Source data START
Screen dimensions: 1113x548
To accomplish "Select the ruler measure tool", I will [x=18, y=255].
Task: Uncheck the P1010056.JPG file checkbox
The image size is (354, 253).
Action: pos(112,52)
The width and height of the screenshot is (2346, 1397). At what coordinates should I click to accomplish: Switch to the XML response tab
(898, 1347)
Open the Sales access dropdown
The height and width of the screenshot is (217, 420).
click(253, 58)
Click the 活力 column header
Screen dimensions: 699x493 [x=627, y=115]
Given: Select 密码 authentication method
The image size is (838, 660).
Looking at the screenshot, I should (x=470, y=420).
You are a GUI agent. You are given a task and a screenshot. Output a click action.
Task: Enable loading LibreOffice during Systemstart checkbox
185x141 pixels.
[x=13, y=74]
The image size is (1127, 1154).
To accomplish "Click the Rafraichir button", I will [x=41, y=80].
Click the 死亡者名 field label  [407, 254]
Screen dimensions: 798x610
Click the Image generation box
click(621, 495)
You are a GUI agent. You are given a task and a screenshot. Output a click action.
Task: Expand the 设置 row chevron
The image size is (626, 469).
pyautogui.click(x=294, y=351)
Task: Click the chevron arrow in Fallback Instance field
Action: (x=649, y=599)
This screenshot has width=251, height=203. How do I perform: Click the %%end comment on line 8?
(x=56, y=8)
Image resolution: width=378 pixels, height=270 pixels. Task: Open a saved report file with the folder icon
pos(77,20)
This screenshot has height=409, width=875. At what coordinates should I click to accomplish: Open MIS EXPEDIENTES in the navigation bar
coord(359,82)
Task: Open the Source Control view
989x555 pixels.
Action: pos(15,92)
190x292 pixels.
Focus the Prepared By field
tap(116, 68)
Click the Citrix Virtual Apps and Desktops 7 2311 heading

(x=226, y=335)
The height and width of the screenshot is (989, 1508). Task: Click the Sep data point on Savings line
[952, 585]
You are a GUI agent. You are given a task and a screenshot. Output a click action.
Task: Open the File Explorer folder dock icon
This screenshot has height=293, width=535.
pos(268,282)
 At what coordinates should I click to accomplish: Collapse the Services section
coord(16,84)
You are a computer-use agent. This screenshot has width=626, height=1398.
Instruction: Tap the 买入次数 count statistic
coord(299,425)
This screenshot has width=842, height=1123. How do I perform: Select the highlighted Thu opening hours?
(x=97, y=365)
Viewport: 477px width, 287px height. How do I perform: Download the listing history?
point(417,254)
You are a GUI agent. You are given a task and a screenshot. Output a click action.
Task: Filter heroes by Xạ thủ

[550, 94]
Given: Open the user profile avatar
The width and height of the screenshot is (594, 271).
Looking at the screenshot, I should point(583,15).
Source data END
▸ Goal of the exercise: As listed above, the lines from the line with "This screenshot has height=409, width=875." to the line with "190x292 pixels." are to be echoed exactly, with both ends included and nothing added.

▸ Output of the task:
This screenshot has height=409, width=875. At what coordinates should I click to accomplish: Open MIS EXPEDIENTES in the navigation bar
coord(359,82)
Task: Open the Source Control view
989x555 pixels.
Action: pos(15,92)
190x292 pixels.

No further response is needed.